I) Da prova constante dos autos e da prova produzida em sede de audiência de discussão e julgamento, não podem resultar provados os factos n.º 67 e 73, uma vez que a prova produzida em audiência é manifestamente contrária sobre tais factos, não permitindo a sua fixação, que para mais são conclusivos e contraditórios com outros factos provados.
J) não só os dois identificados factos provados repetem essencialmente a mesma factualidade, o que necessariamente sempre imporia a sua correção, como as declarações da Ré C são suficientes para desmistificar a ideia de que o autor não foi contactado e que não teve oportunidade de expor a sua versão
K) Porque é essencialmente isso que a Mma. Juíza a quo pretende erradamente extrair destes dois repetidos factos provados
L) As declarações da Ré C, que se encontram gravadas através do sistema integrado de gravação digital da sessão de julgamento de 11/10/2022, com a referência 20221011103118, dos 2 minutos e 55 segundos, até aos 8 minutos e 20 segundo, impõem decisão diversa sobre esses factos
M) As declarações prestadas de forma credível, espontânea e serena, conclui-se que a jornalista tentou ouvir a versão do autor, entendeu que a melhor forma de o fazer era dirigir à assessoria de imprensa do banco um pedido para o seu contacto, que foi especificamente rejeitado, ficando a jornalista com a sensação de que não existia a vontade de esclarecer a questão.

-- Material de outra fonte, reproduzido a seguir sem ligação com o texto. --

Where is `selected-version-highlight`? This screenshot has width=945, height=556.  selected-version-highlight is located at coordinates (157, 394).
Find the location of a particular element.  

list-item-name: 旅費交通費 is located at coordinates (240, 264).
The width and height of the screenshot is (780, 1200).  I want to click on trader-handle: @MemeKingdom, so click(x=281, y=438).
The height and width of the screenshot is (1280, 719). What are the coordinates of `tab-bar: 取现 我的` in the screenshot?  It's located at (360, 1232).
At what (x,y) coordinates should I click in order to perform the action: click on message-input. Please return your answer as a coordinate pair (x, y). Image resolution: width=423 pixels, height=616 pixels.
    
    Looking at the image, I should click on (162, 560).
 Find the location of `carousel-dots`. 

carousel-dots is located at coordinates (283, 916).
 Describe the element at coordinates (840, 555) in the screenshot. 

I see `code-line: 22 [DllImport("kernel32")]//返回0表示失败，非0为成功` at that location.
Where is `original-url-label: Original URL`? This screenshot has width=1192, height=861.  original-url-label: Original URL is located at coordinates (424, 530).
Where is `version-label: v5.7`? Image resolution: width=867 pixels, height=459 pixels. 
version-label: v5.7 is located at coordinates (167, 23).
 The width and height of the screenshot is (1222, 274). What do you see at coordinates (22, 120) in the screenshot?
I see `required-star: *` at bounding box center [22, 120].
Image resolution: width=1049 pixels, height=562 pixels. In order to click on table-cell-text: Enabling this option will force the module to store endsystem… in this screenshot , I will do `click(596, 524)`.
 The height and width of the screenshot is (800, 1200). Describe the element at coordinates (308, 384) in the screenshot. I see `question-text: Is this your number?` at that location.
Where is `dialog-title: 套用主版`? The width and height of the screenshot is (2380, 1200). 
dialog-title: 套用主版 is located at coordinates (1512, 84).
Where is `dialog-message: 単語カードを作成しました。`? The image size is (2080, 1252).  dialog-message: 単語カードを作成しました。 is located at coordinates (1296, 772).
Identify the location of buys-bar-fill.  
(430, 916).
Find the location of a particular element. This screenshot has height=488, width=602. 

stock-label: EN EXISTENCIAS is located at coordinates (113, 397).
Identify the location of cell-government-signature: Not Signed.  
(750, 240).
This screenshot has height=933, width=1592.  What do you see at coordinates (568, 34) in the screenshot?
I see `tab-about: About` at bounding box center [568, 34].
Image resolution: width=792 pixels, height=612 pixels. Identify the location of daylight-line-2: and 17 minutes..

N) Não existindo qualquer motivo ou prova que contrarie a sua versão dos factos e sendo para mais evidente – cfr. factos provado 37 e 37 – que enviou ao Banco um pedido de esclarecimentos que incluía especificamente o pedido de contato do Autor, que também especificamente rejeitou prestar esclarecimentos, assim sendo clara que pretendeu ouvir a sua versão e lhe concedeu oportunidade para isso.
O) Devem por isso ser completamente eliminados da matéria de facto provada os aludidos factos n.º 67 e 73, até por, para mais, comportam em si mesmos a visão jurídica que a Mma. Juíza tinha reservado para os presentes autos e que também já é patente das sucessivas e orientadas interrupções do depoimento da jornalista e que se podem verificar na audição do trecho supra salientado.
P) Da mesma forma, os factos 80 e 81, em que o Mma. Juiz a quo fixa que a jornalista poderia ter informado a mandatária do autor e que esta alegou que tinha prova documental da sua inocência, não têm sustentação na prova e, para mais são em grande medida conclusivos.